Suzana Garcia diz que o Executivo da Amadora "sai bastante fragilizado" com o presidente da câmara constituído arguido
Vereadora do município acusa Vítor Ferreira de ter omitido que a sua casa tinha sido alvo de buscas pela PJ.
Suzana Garcia, vereadora na câmara da Amadora, considera que “o minoritário executivo socialista” que lidera o município “sai bastante fragilizado” com a constituição como arguido do autarca Vítor Ferreira. Em resposta ao CM, Suzana Garcia acusa Vítor Ferreira de ter omitido, quando questionado em assembleia municipal, “que tinha visto a sua casa particular ser alvo de buscas pela PJ” relacionadas com a Operação Imergente.
A vereadora, que concorreu às últimas autárquicas com o apoio do PSD e do CDS, garante que não vai pedir que Vítor Ferreira suspenda ou renuncie ao mandato, por respeito à “presunção de inocência”, mas confessa não estar surpreendida com as suspeitas de prevaricação que conduziram à constituição do autarca como arguido. “Espanta-me é que se fale só da indiciação de um crime e não mais”, comenta Suzana Garcia.

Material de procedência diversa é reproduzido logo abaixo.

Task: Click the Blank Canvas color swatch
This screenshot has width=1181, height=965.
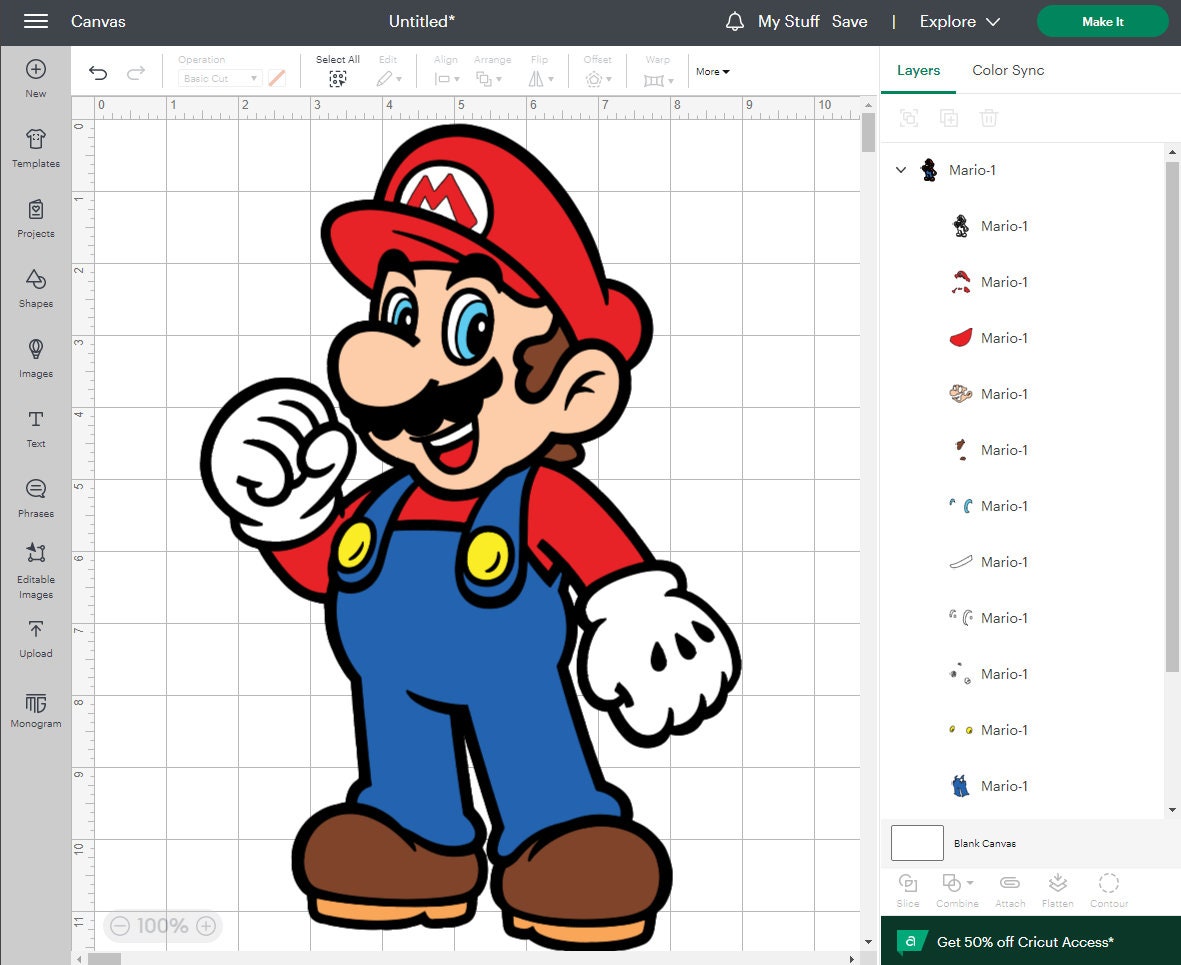Action: coord(916,842)
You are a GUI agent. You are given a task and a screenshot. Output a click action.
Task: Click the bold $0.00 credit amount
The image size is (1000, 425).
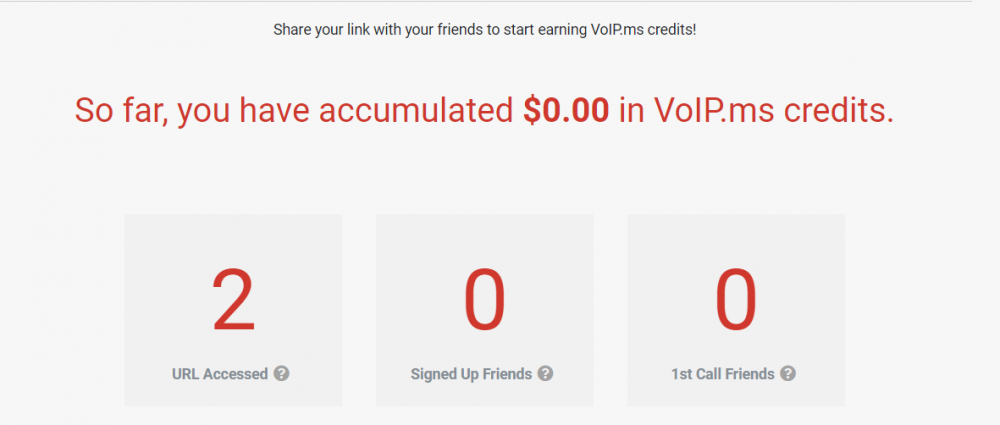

Vítor Ferreira é suspeito de não ter respeitado as regras da contratação pública ao recorrer a um ajuste direto de 2200 euros (mais IVA) quando contratou Duarte Moral - assessor de José Luís Carneiro e um dos detidos na Operação Imergente - para escrever um discurso para a cerimónia das comemorações do 52.º aniversário do 25 de Abril, na Amadora.